Je suis née sur une terre labourée aussi fort que l’on s’aime, et où l’amour est plus grand que la panse. Ma famille travaille tout le temps, mais elle prend des pauses pour fêter aussi fort qu’elle travaille! C’est inversemen­t proportion­nel, comme on dit en mathématiq­ues. Les 750 ml se vident au fur et à mesure que les histoires défilent dans ces soirées où le rang devient un peu croche quand on franchit les 200 mètres à pied, avant de rentrer à la maison.

Dans ma famille rurale, l’amour que l’on se porte ne se mesure pas en cadeaux d’anniversai­re et en argent versé. C’est de garder les p’tits pour la nuit, de prêter le pick-up, de faire des muffins, des biscuits, du fromage et de plier le millième lavage. C’est le coup de téléphone pour savoir si tout va bien, c’est la visite surprise pour prendre une petite bière, c’est les textos familiaux et la surutilisa­tion d’émojis par ta mère qui découvre la technologi­e, c’est la tape dans le dos quand rien ne va plus, c’est le cheers à vous, à nous.

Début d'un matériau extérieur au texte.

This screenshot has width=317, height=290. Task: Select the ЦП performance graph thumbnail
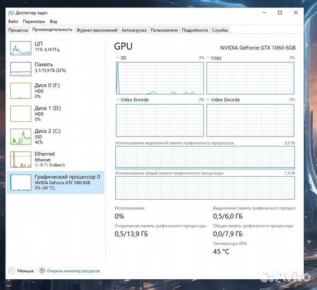click(x=21, y=48)

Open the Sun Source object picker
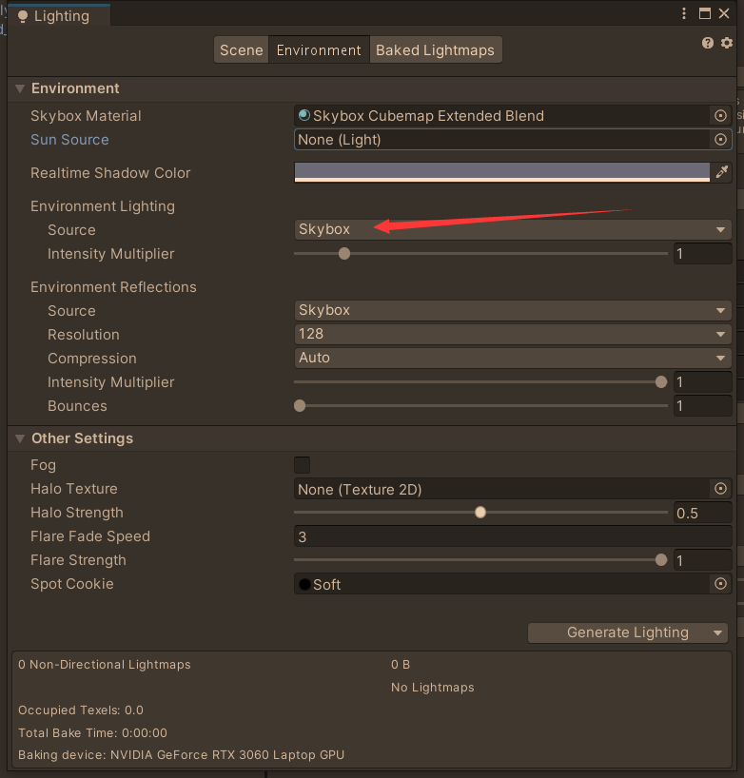pyautogui.click(x=720, y=139)
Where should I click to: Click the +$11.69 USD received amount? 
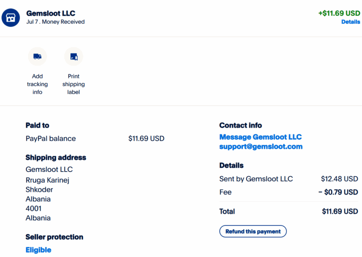pos(339,13)
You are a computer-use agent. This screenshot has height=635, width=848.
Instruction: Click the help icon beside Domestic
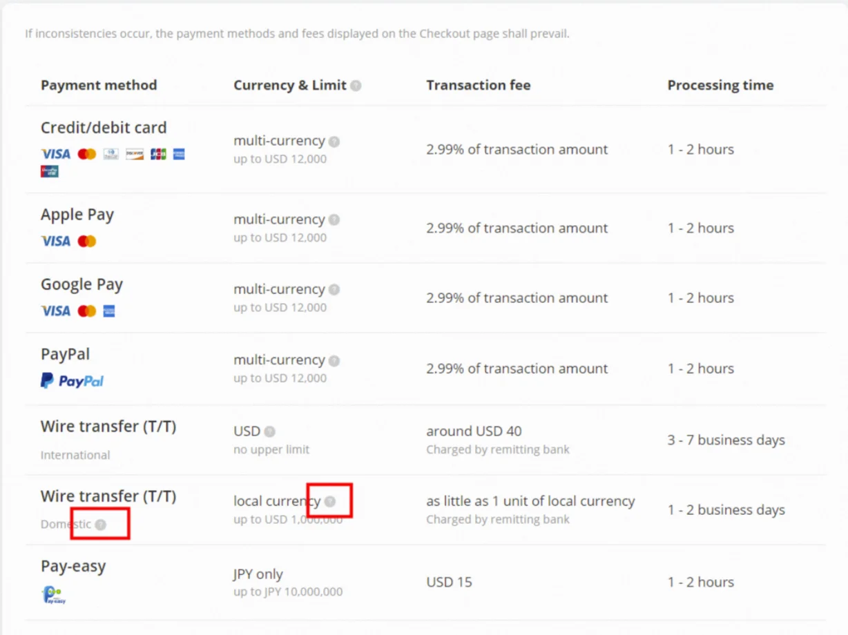101,525
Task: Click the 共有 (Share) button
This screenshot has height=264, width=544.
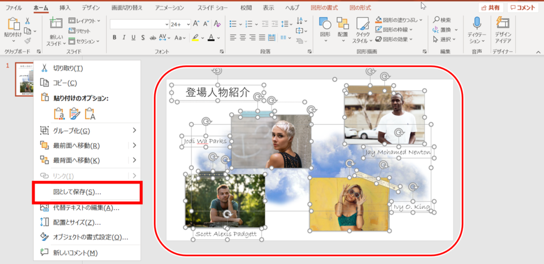Action: (x=490, y=8)
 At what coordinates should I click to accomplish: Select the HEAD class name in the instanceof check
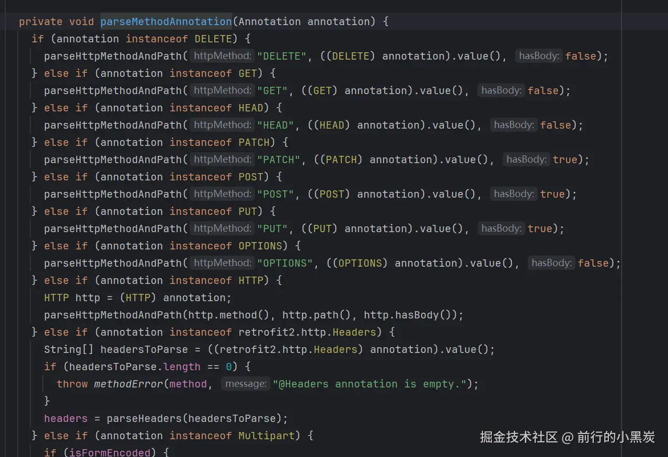250,108
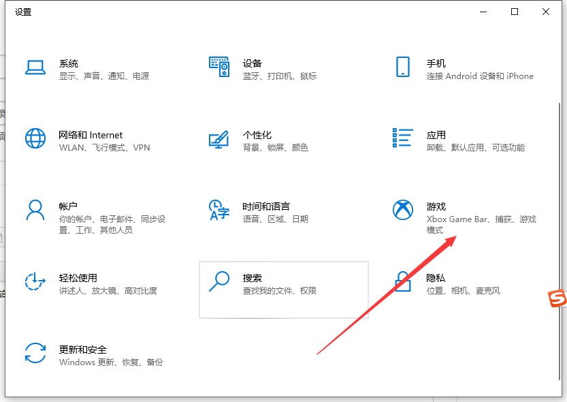
Task: Click the Sogou input method icon
Action: pyautogui.click(x=558, y=298)
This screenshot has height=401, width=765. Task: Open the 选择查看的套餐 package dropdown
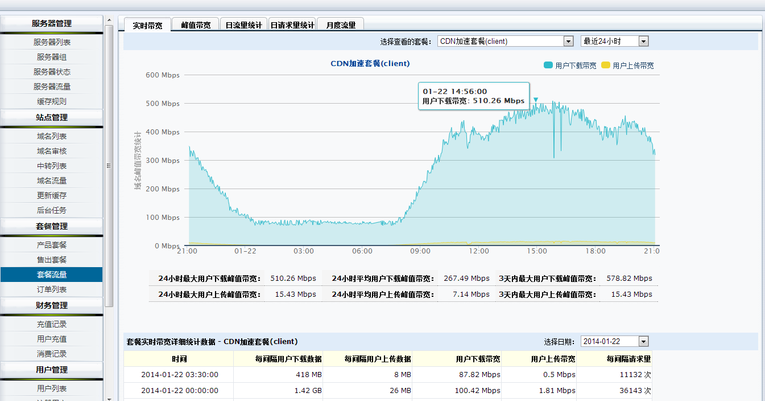tap(506, 41)
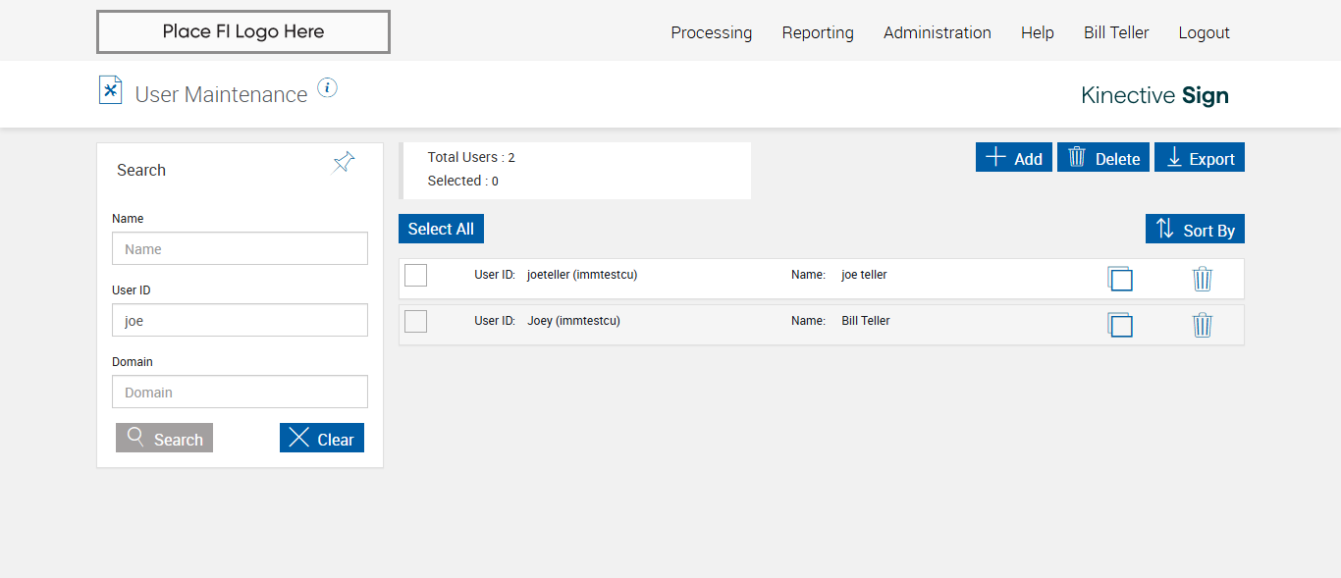Image resolution: width=1341 pixels, height=578 pixels.
Task: Expand the Administration menu
Action: coord(938,32)
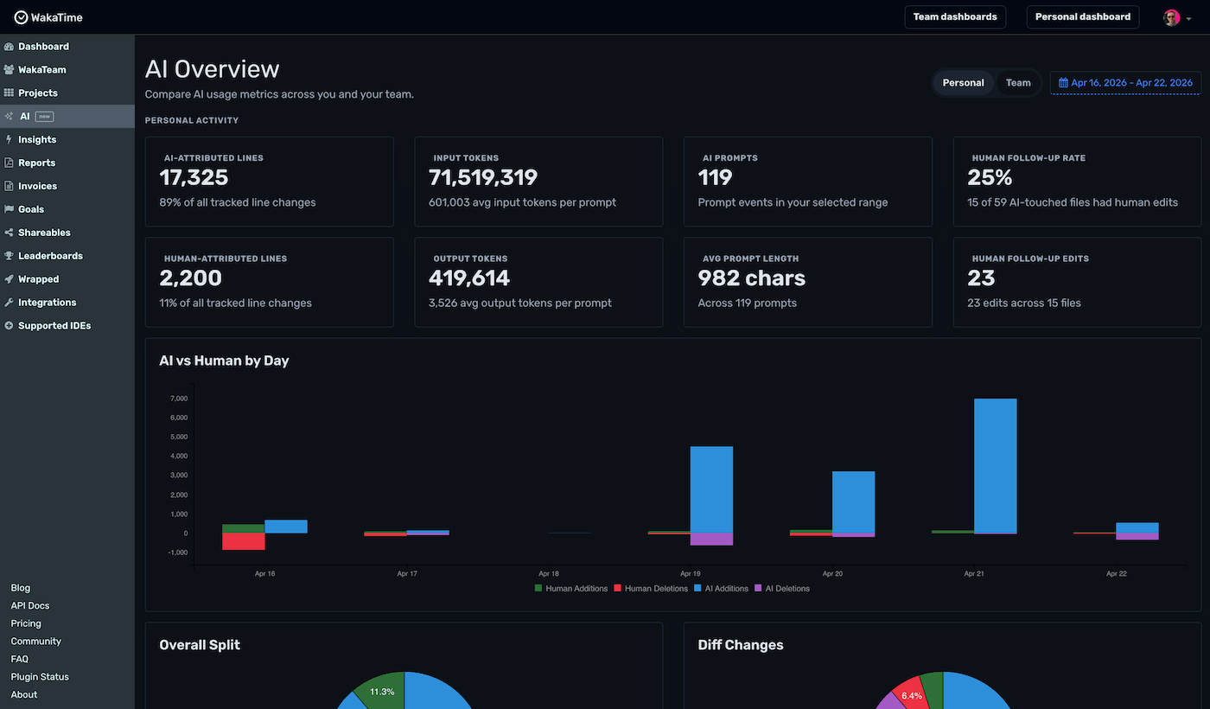The image size is (1210, 709).
Task: Click the WakaTeam people icon
Action: [10, 70]
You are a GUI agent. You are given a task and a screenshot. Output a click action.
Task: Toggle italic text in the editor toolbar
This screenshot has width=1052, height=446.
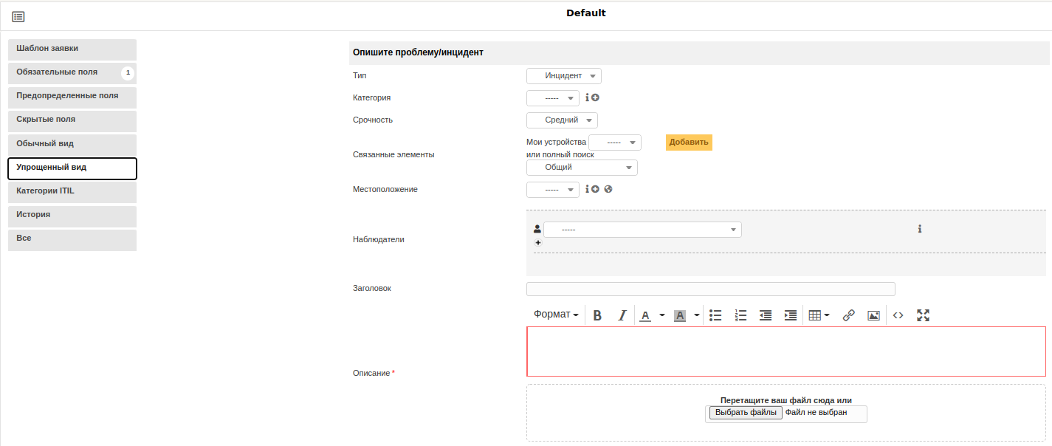coord(622,315)
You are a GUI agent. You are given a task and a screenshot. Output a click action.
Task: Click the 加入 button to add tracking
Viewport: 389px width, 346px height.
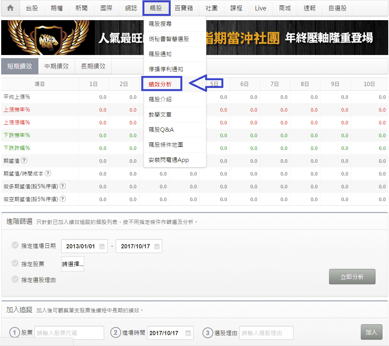pos(371,332)
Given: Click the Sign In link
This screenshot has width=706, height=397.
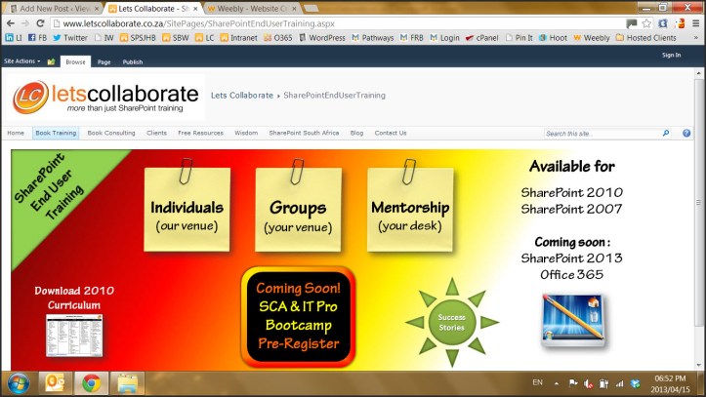Looking at the screenshot, I should pyautogui.click(x=671, y=55).
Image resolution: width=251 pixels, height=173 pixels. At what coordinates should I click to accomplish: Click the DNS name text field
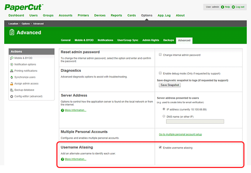tap(195, 121)
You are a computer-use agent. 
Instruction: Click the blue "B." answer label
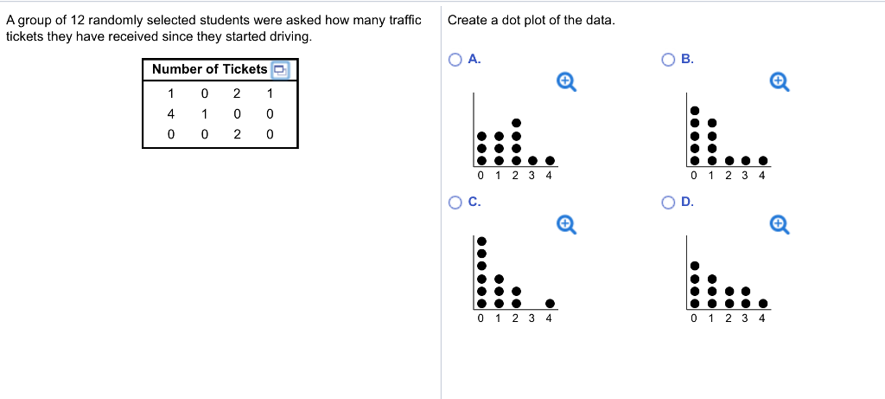pyautogui.click(x=687, y=60)
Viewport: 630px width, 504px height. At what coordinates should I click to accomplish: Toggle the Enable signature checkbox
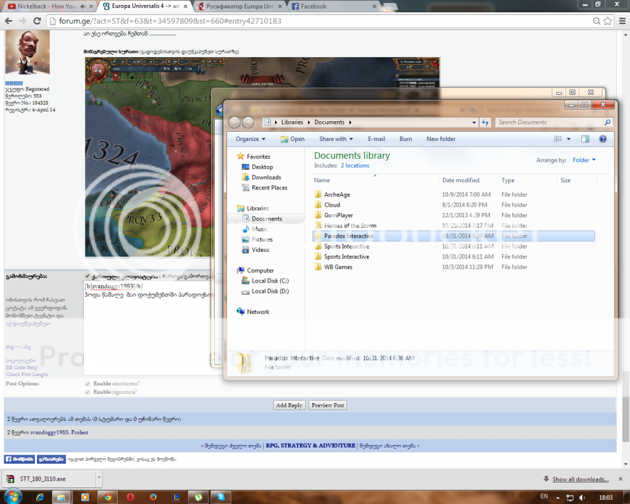point(88,392)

Ma famille, c’est aussi des divergence­s, de la mauvaise humeur, des maux, des bris, des attentes et des déceptions parfois. Mais j’aime croire, jour après jour, que l’on s’aime plus que ça. À l’aube du temps des Fêtes, c’est la seule chose que j’ai envie de vous souhaiter : une belle et grande famille rurale dans un rang où l’amour n’a pas de prix.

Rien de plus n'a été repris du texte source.